Le spade s’incrociavano, facendo riecheggiare i loro stridori nel silenzio del cimitero e Marinette sembrò quasi potessero unirsi al suono frenetico del suo cuore nel petto, creando una melodia alquanto mortale. Qualcosa le stava gridando che se non gli avesse fermati avrebbe perso uno dei due, ma purtroppo era impotente davanti alla loro furia; l’unica cosa che poteva fare era sperare che si fermassero prima che accadesse il peggio.
I due però non sembravano mollare, proseguivano il loro duello, rincorrendosi tra le tombe in pietra, nascondendosi dietro i cipressi spogli e innevati, tentando di sorprendere l’avversario. La loro tecnica era impeccabile: temprata dal rigido addestramento che doveva tenere un nobile per uno e dagli esercizi fatti all’ombra del suo teatro per l’altro.
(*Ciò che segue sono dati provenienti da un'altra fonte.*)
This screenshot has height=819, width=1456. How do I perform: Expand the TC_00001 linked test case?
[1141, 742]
Finalmente, dopo vari minuti, un colpo di spada del Fantasma andò a segno, ferendo di striscio il braccio del giovane Visconte. Questi crollò a terra con un urlo di dolore, ma non lasciò la presa sulla spada e si ritirò su prima che l’avversario potesse essergli addosso. Ci furono solo un’altro paio d’incroci delle lame, poi Nathaniel riuscì a mettere al tappeto Adrien, pestando con il piede la sua spada e scalciandola via nella neve.
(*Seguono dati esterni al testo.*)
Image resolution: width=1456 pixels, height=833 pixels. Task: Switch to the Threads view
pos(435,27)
Con un grido di rabbia era già pronto a colpire a morte l’incubo di tutto l’Operà de Paris, ma una voce disperata lo fermò.
«No Nathaniel, no… Ti prego… Non farlo…»
Il rosso si voltò verso Marinette, che li aveva seguiti per tutto il tempo. Stette davvero poco a pensare, poi rinfoderò la spada e raggiunse l’amata, scortandola al cavallo e aiutandola a salire. Non si accorse affatto dello guardo affranto che lei stava rivolgendo al Fantasma, ancora a terra, ma soprattutto non si curò di quello d’odio che gli rivolse lui.
«Ed ora… sarà la guerra, monsieur…» sibilò tra i denti l’uomo mascherato, vedendoli allontanarsi a cavallo.